Forum dla Rodziców Dzieci po zabiegu tracheotomii
Kochani. Wiecie,że Wiktoria mieszkała półtora roku w szpitalu. Z nami jest dopiero od dwóch tygodni. W dzień jest wszystko dobrze. Mała jest szczęśliwa,ładnie je, wychodzimy na spacery. Natomiast noce są koszmarne. Rzuca się ,płacze, pręży. Wygląda to tak jakby śniło jej się coś złego. Najgorsze jednak jest to ,że grzebie przy rurce. Raz już ją sobie wyciągnęła. Dla mnie to jest ogromny stres. Ja też nie śpię. Jestem zmęczona i załamana. Lekarz zlecił hydroxyzynę. Ale czy to jest rozwiązanie na dłuższą metę? Może macie podobne doświadczenia. Doradźcie mi proszę, bo jest dopiero południe a ja już myślę , co będzie w nocy.
Offline
a może to problem szpitalnych przeżyć? Rozmawialiście może z psychologiem? Farmakologia faktycznie na długą metę nie rozwiąże problemu.

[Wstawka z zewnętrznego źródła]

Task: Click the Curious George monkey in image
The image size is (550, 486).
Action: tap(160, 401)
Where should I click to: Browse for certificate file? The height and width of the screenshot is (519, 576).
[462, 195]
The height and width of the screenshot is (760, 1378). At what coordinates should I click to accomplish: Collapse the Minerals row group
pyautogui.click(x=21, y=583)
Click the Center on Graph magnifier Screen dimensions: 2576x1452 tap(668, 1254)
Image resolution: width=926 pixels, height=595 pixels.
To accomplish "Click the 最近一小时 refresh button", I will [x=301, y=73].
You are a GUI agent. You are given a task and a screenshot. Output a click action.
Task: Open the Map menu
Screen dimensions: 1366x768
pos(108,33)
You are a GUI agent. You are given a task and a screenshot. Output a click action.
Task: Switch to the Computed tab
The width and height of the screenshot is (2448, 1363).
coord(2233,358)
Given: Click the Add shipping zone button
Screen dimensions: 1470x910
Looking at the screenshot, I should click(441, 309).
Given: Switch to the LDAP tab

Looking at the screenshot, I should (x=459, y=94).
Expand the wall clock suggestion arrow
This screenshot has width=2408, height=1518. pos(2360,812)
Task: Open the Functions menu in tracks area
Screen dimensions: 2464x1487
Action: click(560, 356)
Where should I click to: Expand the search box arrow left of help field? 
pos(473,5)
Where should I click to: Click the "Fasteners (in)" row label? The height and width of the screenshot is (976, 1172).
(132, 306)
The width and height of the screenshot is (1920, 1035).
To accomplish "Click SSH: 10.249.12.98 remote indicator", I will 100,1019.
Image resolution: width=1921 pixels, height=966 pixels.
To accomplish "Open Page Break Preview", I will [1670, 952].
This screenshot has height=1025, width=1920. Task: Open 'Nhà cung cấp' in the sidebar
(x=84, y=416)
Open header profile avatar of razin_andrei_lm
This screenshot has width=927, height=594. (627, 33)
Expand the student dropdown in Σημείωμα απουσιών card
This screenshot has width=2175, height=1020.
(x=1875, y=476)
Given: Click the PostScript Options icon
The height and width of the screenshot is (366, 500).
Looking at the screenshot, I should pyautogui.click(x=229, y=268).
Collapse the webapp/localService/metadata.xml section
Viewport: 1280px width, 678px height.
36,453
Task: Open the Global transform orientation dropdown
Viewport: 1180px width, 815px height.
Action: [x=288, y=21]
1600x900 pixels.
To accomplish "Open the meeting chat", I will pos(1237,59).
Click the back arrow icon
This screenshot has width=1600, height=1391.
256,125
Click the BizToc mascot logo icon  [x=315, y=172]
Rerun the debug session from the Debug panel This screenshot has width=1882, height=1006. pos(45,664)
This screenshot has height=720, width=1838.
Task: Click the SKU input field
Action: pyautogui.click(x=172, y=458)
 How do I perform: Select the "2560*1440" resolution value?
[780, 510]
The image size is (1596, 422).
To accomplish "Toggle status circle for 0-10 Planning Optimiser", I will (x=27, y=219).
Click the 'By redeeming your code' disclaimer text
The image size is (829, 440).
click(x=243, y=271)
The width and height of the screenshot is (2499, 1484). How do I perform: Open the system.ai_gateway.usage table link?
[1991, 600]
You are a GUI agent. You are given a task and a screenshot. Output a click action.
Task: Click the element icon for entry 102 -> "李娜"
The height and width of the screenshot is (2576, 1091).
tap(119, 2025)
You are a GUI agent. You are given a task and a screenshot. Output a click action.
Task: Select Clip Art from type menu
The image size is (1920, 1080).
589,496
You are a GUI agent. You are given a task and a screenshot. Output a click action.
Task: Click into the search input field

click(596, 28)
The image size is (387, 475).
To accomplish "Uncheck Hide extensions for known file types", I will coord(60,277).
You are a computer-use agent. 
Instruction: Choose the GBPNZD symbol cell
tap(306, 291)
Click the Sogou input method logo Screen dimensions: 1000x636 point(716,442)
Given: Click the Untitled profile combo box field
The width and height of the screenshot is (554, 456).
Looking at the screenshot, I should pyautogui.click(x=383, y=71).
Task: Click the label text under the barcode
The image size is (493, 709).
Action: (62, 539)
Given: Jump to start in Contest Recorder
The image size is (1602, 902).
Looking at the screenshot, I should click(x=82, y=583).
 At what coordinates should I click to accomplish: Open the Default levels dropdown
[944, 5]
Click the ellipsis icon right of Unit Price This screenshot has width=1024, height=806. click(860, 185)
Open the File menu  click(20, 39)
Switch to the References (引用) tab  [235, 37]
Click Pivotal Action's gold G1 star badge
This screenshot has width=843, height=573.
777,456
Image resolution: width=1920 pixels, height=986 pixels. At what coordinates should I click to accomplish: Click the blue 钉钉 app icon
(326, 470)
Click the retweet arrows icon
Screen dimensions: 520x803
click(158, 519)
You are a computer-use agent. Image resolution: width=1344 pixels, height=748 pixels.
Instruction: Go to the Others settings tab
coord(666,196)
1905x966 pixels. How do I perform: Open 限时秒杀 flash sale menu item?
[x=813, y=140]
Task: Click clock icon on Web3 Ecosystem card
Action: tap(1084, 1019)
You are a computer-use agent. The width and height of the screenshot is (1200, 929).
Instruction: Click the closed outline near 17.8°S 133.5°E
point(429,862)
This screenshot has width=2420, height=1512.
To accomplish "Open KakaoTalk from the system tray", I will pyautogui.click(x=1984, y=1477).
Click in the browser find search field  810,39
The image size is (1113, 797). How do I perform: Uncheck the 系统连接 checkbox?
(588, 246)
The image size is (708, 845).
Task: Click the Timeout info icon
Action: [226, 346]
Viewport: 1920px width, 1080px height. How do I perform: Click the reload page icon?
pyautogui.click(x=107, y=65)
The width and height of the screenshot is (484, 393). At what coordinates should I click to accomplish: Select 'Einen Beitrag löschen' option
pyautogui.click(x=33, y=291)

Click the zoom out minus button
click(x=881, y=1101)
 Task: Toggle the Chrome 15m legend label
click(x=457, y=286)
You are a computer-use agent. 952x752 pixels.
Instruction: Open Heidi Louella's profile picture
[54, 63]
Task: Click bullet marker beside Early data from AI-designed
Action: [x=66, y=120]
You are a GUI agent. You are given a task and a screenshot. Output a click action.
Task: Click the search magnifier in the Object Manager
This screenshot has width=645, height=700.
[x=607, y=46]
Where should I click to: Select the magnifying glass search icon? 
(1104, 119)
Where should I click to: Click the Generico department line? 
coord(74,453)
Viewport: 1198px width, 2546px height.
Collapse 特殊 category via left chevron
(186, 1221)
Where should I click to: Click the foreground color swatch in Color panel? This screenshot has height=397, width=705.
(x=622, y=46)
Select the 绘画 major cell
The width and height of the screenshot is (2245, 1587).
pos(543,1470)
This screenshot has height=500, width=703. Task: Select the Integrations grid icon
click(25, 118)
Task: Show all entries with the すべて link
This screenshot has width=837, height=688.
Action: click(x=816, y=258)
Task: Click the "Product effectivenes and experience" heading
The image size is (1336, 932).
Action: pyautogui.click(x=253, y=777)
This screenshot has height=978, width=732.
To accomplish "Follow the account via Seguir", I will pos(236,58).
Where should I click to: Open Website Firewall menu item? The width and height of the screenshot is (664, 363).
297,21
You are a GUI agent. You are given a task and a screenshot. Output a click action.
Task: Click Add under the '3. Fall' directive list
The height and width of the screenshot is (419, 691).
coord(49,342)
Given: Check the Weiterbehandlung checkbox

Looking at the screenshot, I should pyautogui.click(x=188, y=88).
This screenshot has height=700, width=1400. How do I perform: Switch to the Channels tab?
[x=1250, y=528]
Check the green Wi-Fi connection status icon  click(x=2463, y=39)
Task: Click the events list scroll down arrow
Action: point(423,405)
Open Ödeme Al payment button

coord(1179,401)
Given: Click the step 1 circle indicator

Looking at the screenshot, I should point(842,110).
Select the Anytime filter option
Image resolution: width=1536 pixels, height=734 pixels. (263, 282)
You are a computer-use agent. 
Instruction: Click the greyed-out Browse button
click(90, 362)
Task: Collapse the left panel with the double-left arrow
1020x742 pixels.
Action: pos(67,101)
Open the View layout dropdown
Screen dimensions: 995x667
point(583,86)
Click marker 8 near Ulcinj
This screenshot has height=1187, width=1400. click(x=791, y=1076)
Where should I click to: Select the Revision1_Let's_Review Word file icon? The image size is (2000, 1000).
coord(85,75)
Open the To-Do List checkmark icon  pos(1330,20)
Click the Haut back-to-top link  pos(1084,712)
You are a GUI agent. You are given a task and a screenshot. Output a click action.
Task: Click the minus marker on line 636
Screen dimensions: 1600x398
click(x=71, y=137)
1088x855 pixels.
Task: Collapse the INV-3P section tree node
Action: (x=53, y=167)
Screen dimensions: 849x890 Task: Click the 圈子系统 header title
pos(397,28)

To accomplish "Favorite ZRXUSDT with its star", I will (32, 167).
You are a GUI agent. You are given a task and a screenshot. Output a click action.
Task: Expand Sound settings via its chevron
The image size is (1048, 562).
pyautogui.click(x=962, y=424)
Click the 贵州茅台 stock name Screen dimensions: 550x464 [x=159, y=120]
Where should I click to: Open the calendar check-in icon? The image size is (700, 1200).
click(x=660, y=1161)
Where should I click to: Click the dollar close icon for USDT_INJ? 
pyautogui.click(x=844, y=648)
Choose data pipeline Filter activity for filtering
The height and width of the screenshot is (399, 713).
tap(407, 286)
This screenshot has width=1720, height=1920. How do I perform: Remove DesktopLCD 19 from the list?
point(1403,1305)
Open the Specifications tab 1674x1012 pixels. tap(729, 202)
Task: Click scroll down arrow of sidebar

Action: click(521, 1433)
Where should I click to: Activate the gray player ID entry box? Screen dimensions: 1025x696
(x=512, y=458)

Trzeba znaleźć i zlikwidować przyczynę.
Offline
Nie bój się Hydroxyzyny.Raczej myśl o tym czy poskutkuje.To nie zaszkodzi jeśli będziesz podawała dawkę obliczoną dla Twojej córeczki.Spróbuj podać ją przez kilka dni .To może wyciszyć niuńkę na jakiś czas a może przez ten czas koszmar minie a i Ty przy okazji odpoczniesz.Ja nie miałam problemu z Konradkiem ale moja znajoma w ten sposób pozbyła się problemu nocnego zrywania i płaczu córeczki w nocy(było podobnie jak u Ciebie).Wystarczyło kilka dni.Nie wiem jak zalecili Ci lekarze ale podawaj lek tylko na noc bo w dzień córcia będzie senna i to też żle.Jak to nie pomoże to udaj się do specjalistów.Trzymam za Ciebie kciuki aby się udało i żebyś mogła odpocząć.
Offline
Member
Jeśli można doradzic-polecam zakłądać skarpetki na rączki-powinno utrudnic Małej wyciąganie rurki.Powodzenia
Offline
U nas hydroxyzyna nie skutkowała,,,,okazało sie że moją córeczkę pobudza kąpiel,,i kąpiemy zaraz po południu.Wszystkiego próbowałam ,a odpowiedz była taka prosta.Ostatnią inhalacje robię wczesnej koło 21 .Wiem że jesteś zmęczona bo ja też to przerabiałam.Trzymaj sie mocno i może troszkę przysypiaj w dzień
Offline
Józik zawsze źle sypiał, gdy miał infekcję, a lubił mieć infekcje bezgorączkowe dróg moczowych, albo zjadł za późno kolację. Starszy brat Józia przez długi czas robił nam pobudki w nocy, płakał i nie mógł sie uspokoić. Dobra dusza podpowiedziała nam, ze prawdopodobnie ma duszności, zaczęliśmy robić mu inhalację z berodualu, no i okazało się, że delikwent ma refluks zołądkowo przełykowy i w nocy zarzuca mu jedzonko do oskrzelików. Karmienie produktami stałymi na noc (mieso) a nie plynna kasza wyeliminowało nocne płacze.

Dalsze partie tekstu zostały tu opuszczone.